WHAT TO WORK ON: Everything in the data below is left aside except the lines from the one containing "The image size is (514, 713)." through the one containing "Click the printer icon"; repeat those exactly.

EXERCISE INPUTS:
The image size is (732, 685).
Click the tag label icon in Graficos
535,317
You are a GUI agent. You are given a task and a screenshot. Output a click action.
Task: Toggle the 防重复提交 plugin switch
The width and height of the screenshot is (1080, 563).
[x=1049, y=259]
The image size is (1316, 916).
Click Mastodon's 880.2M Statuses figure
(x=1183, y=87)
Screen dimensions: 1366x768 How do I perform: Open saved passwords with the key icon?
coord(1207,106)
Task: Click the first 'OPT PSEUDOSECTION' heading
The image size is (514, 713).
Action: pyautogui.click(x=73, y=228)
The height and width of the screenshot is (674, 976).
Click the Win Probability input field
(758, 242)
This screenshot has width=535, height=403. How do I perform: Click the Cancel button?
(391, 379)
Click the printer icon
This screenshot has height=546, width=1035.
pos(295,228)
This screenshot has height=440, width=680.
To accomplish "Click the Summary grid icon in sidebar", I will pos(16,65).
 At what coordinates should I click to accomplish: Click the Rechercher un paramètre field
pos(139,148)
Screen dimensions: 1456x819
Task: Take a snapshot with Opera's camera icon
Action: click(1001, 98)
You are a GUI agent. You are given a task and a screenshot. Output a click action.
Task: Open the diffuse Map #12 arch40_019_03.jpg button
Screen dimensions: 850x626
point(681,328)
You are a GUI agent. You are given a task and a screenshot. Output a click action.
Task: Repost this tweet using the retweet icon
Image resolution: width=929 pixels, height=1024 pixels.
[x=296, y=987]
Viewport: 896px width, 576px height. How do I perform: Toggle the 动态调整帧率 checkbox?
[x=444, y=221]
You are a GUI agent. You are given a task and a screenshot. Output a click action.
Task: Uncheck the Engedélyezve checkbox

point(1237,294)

ANSWER TO THIS TASK:
The image size is (514, 713).
Action: pyautogui.click(x=73, y=228)
The height and width of the screenshot is (674, 976).
Click the Win Probability input field
(758, 242)
This screenshot has width=535, height=403. How do I perform: Click the Cancel button?
(391, 379)
Click the printer icon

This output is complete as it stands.